**EXCERPTED TEXT**
• • •

# mats



## progressivetactics (Jul 17, 2003)

I am curious as to everyones opinion on the best mats to use for grappling.  Also, if you are MMA, what is your choice?


----------



## arnisador (Jul 23, 2003)

I honestly don't know one type from another!


----------



## progressivetactics (Jul 24, 2003)

well there is seemingly an endless supply of companies all claiming to have the 'best mats', but i dont know either....that is why I thouht i would ask.

But it appears, no one else does either!!


----------



## twinkletoes (Jul 24, 2003)

The most comfortable ones out there are the high quality mats from Swain.  The corresponding Zebra mats or Hatashita mats are almost identical (I think the latter two may be cheaper) but they are definitely the nicest mats I've grappled on.

After that, I actually prefer wrestling mats to other kinds, just because of the firmness and consistency.  The danger with those is the tendency to twist ankles of you do stand-up striking (until you get used to them).  This is because they are a little "sticky."

After that, go to the blue folding mats that everyone offers, or if you only plan on doing groundwork, get puzzle mats.

I use puzzle mats in my BJJ class because they are so inexpensive (4 for $20 or less...home depot), but we get out folding mats when we want to start standing up.

~TT


----------



## Shodan (Jul 24, 2003)

Well, in our studio, we were using it for Kenpo- and whatever falls we took there and then after our class, a Judo guy used it for his classes.  My instructor and the Judo guy actually made the mat themselves and it was pretty comfortable.  They took a ton of tire shavings and placed them out evenly all over the floor and then somehow stretched tight a canvas covering over the whole thing- it worked well for both classes.

  :asian:  :karate:


----------



## A.R.K. (Jul 26, 2003)

Home Depot in our area has those puzzle matts for $14.95 for a package of four!  

Not bad.


----------



## twinkletoes (Jul 26, 2003)

The puzzle mats are definitely the way to go for home training.


----------



## teej (May 25, 2004)

When checking prices on puzzle mats, make sure you check the sizes. The ones are Home depot are 24" x 24", the puzzle mats sold in the martial arts catalogs are 40" x 40", but then you have to figure in shipping.

How do the puzzle mats hold up to wave masters being moved across them?

Teej


----------



## Cobra (May 26, 2004)

Wrestling mats work great for any type of grappling.


----------

• • •

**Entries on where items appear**
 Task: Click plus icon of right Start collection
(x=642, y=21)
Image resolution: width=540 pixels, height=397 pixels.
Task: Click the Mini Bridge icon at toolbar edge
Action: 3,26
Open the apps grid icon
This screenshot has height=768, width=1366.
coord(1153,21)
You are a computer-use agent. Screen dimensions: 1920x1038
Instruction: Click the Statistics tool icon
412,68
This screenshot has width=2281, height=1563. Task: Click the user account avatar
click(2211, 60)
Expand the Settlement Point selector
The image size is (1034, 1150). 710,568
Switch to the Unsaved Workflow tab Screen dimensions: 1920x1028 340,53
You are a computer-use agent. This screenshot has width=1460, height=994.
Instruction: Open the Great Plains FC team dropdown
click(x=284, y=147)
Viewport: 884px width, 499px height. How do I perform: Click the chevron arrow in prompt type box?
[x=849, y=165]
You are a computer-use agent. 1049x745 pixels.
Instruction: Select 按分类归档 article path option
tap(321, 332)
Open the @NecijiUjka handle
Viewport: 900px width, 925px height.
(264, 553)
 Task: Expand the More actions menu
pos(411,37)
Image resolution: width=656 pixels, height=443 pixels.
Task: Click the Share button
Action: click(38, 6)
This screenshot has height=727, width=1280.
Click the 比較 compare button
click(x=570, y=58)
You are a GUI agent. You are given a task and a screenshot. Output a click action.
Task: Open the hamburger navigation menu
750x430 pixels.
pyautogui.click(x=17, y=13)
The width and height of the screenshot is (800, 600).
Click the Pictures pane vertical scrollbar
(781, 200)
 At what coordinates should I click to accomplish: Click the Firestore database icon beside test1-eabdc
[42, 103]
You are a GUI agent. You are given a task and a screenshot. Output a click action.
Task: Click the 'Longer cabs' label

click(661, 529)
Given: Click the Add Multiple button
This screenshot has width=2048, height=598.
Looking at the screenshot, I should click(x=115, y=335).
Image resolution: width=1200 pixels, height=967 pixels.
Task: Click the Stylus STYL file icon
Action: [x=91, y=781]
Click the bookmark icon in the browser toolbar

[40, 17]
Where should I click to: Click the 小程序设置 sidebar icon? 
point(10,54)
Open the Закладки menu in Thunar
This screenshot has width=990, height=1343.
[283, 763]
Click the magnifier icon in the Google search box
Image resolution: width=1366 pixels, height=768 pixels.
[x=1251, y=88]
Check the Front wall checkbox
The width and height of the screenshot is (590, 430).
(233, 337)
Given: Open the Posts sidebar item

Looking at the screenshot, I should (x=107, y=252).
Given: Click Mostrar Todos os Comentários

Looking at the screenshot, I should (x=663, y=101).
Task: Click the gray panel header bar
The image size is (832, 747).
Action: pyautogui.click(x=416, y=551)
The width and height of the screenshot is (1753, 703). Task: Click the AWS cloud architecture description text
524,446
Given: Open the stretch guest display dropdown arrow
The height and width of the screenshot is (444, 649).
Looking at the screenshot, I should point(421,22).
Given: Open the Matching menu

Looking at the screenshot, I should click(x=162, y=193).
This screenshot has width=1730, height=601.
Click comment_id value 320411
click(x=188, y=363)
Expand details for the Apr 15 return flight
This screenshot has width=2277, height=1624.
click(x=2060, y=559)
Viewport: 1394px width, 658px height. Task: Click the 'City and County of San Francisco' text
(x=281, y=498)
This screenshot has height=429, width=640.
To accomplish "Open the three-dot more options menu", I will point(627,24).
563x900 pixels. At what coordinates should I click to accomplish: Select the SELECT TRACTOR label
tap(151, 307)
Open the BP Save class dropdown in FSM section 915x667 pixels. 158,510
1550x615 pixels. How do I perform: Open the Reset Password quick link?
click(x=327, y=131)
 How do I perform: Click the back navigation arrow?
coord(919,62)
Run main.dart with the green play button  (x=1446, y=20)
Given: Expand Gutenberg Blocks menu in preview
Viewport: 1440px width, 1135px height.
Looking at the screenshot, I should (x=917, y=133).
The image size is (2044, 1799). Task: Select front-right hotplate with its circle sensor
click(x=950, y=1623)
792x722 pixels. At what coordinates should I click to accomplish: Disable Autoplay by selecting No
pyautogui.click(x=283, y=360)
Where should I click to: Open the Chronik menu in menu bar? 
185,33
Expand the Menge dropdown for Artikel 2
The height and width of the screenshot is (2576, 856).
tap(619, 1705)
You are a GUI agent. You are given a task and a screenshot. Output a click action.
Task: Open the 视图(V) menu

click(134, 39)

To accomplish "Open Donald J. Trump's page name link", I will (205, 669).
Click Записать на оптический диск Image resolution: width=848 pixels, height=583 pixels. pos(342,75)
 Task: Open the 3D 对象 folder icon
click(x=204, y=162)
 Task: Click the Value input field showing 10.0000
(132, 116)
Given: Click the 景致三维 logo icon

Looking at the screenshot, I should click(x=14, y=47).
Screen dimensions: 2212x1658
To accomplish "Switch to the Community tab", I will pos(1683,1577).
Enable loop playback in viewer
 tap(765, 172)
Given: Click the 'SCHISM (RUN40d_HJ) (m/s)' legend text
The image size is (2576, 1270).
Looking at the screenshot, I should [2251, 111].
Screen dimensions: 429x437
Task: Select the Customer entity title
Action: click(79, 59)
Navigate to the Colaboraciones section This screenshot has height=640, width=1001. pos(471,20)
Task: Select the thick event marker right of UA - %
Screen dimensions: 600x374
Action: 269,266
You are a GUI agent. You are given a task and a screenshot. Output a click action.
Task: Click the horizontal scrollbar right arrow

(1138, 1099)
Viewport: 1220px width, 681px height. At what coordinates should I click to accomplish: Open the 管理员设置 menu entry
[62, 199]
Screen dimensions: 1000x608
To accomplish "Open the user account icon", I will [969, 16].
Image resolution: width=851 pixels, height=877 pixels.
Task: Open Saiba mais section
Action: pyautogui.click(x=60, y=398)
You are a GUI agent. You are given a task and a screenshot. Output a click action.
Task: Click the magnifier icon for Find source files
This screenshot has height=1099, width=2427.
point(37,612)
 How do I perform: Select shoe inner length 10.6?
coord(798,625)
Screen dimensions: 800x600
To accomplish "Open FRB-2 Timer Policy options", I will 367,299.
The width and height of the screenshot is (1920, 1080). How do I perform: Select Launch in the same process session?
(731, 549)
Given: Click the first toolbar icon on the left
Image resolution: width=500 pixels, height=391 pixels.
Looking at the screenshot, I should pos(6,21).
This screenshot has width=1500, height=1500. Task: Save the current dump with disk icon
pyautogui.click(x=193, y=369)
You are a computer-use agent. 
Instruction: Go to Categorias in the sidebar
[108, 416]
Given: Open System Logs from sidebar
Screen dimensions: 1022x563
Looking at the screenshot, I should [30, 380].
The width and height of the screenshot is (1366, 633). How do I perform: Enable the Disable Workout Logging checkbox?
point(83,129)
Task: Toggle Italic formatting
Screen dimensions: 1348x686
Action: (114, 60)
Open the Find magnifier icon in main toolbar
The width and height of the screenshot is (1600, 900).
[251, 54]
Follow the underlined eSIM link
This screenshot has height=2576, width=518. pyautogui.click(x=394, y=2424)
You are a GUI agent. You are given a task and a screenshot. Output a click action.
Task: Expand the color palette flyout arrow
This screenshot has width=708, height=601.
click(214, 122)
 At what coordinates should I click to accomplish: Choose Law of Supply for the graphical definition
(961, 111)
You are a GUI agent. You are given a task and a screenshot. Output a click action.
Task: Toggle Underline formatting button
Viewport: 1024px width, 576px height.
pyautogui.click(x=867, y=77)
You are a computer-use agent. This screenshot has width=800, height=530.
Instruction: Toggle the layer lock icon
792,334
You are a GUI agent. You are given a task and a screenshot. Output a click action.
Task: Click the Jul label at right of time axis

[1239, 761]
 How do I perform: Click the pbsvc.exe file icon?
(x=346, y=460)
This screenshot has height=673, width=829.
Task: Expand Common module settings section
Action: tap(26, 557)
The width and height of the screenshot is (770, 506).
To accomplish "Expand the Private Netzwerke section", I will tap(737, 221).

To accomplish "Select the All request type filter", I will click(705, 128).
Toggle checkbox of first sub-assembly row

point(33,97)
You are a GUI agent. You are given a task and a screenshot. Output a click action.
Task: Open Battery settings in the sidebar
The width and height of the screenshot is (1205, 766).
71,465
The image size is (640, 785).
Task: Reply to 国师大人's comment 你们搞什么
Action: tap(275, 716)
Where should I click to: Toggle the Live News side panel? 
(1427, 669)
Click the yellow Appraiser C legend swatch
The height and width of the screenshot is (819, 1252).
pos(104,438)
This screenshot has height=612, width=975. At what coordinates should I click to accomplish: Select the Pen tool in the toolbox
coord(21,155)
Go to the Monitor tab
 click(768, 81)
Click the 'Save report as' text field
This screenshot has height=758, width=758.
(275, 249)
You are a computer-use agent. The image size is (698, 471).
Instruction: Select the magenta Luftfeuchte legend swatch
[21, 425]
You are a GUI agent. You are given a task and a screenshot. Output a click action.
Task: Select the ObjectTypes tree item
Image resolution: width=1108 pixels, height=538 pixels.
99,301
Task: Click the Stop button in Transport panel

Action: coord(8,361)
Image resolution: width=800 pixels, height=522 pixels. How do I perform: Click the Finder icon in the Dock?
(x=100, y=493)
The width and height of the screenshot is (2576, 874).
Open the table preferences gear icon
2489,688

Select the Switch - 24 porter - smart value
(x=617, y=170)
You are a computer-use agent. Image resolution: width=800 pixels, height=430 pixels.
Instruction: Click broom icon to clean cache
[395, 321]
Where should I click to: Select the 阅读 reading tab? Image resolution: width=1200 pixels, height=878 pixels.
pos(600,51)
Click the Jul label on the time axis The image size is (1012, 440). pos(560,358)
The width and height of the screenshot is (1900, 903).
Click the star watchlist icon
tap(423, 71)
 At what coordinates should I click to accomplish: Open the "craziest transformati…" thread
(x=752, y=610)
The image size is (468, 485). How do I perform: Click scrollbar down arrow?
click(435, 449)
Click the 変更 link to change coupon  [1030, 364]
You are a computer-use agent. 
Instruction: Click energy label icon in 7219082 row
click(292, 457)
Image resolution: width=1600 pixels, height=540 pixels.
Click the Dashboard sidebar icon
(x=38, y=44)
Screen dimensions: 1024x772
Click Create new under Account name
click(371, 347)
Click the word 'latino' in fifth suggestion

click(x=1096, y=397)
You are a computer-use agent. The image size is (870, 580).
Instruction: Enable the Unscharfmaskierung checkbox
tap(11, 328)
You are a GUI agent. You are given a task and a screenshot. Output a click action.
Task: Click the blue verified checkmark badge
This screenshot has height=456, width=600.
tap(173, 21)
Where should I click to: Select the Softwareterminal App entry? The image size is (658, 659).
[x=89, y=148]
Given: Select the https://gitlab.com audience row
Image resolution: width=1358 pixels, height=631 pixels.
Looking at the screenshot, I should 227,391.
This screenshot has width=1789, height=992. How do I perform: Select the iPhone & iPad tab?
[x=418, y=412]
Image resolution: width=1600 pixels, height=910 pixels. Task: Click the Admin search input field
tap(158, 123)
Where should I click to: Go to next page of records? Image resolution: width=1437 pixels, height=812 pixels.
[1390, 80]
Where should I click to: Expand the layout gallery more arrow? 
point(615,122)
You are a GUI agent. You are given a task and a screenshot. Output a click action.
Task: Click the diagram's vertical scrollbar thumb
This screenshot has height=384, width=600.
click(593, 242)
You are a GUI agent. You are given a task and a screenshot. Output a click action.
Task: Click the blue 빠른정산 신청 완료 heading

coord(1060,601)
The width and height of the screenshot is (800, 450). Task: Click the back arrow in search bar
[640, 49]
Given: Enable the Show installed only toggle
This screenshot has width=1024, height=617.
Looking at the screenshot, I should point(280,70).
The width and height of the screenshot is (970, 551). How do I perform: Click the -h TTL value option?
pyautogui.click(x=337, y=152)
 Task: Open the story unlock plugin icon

• • •

**WHAT IS ASKED**
a - In the mats thread, write out the passage between "After that, I" and "start standing up.", inclusive, with "puzzle mats" changed to "foam tiles".
b - Shorten the paragraph in the mats thread that begins "Well, in our studio", keeping its main facts.

**ANSWER LIST**
a -
After that, I actually prefer wrestling mats to other kinds, just because of the firmness and consistency.  The danger with those is the tendency to twist ankles of you do stand-up striking (until you get used to them).  This is because they are a little "sticky."

After that, go to the blue folding mats that everyone offers, or if you only plan on doing groundwork, get foam tiles.

I use foam tiles in my BJJ class because they are so inexpensive (4 for $20 or less...home depot), but we get out folding mats when we want to start standing up.

b - In our studio the mat was used for Kenpo and its falls, and after our class a Judo guy used it for his classes. My instructor and the Judo guy made it themselves by spreading tire shavings evenly over the floor and stretching a canvas cover tight over them. It was pretty comfortable and worked well for both classes.